Exercise details:
The abstract below on continuous Suzuki-Miyaura cross-coupling names some limitations of batch reactions at process scale. List every one of them.
Segment Start: Reading passage
(446a) Continuous Ligand-Free Suzuki-Miyaura Cross-Coupling Reactions in a Packed Bed Flow Reactor Using an Easily Synthesized Siloxane Network-Supported Palladium Catalyst

Synthesis of fine chemicals is traditionally performed in a series of batch reactions, that possess certain limitations at process scale, including lower transport rates, safety hazards related to large quantities of material, and purification steps that are both labor-intensive and costly. The Suzuki-Miyaura cross-coupling reaction is one of the most important reactions for pharmaceutical and fine chemical synthesis. Homogeneous catalysis, although very effective, has the disadvantage of requiring a post-reaction catalyst separation step, and traditional heterogeneous catalysis suffers from lower reproducibility and activity. In response, we have developed a new catalytic microreactor using a readily accessible polymer network-supported, ligand-free palladium catalyst for continuous flow Suzuki-Miyaura cross-coupling reactions integrated with an automated online sampling for reaction analysis.
Segment End: Reading passage
Segment Start: Study material
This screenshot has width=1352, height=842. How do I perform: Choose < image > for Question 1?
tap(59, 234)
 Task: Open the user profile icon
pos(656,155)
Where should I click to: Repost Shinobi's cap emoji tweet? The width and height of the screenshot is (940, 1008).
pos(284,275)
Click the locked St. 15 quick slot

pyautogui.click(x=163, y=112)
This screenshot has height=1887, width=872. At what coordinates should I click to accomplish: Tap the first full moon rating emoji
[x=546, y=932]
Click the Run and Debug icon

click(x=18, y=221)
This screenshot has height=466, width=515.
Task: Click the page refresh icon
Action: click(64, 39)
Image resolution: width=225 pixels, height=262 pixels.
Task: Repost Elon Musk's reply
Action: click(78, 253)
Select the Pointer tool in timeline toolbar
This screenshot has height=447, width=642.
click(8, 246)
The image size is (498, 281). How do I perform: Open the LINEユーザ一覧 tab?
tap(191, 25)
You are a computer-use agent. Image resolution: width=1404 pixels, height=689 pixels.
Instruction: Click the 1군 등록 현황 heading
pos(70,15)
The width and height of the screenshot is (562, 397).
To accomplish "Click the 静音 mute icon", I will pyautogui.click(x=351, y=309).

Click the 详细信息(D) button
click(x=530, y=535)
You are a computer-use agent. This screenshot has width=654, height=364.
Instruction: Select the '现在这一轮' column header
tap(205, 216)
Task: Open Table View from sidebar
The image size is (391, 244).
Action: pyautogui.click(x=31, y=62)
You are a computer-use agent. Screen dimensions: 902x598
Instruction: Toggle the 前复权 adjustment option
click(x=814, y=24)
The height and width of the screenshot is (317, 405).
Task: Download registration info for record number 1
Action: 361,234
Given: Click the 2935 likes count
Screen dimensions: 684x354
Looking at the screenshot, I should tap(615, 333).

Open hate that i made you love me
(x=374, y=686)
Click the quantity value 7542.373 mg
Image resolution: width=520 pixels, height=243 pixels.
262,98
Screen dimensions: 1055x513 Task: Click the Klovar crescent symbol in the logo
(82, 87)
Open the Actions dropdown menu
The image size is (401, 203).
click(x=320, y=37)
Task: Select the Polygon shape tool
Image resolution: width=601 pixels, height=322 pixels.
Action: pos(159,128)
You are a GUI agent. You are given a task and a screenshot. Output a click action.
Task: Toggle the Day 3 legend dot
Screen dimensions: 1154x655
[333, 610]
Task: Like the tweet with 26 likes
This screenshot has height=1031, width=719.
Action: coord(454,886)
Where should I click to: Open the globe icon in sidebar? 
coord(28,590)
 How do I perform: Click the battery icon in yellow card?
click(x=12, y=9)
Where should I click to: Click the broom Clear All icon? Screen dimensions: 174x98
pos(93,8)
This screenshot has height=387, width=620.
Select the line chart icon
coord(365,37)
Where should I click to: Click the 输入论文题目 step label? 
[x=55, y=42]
Segment End: Study material
Exercise result:
- Lower transport rates
- Safety hazards related to large quantities of material
- Purification steps that are both labor-intensive and costly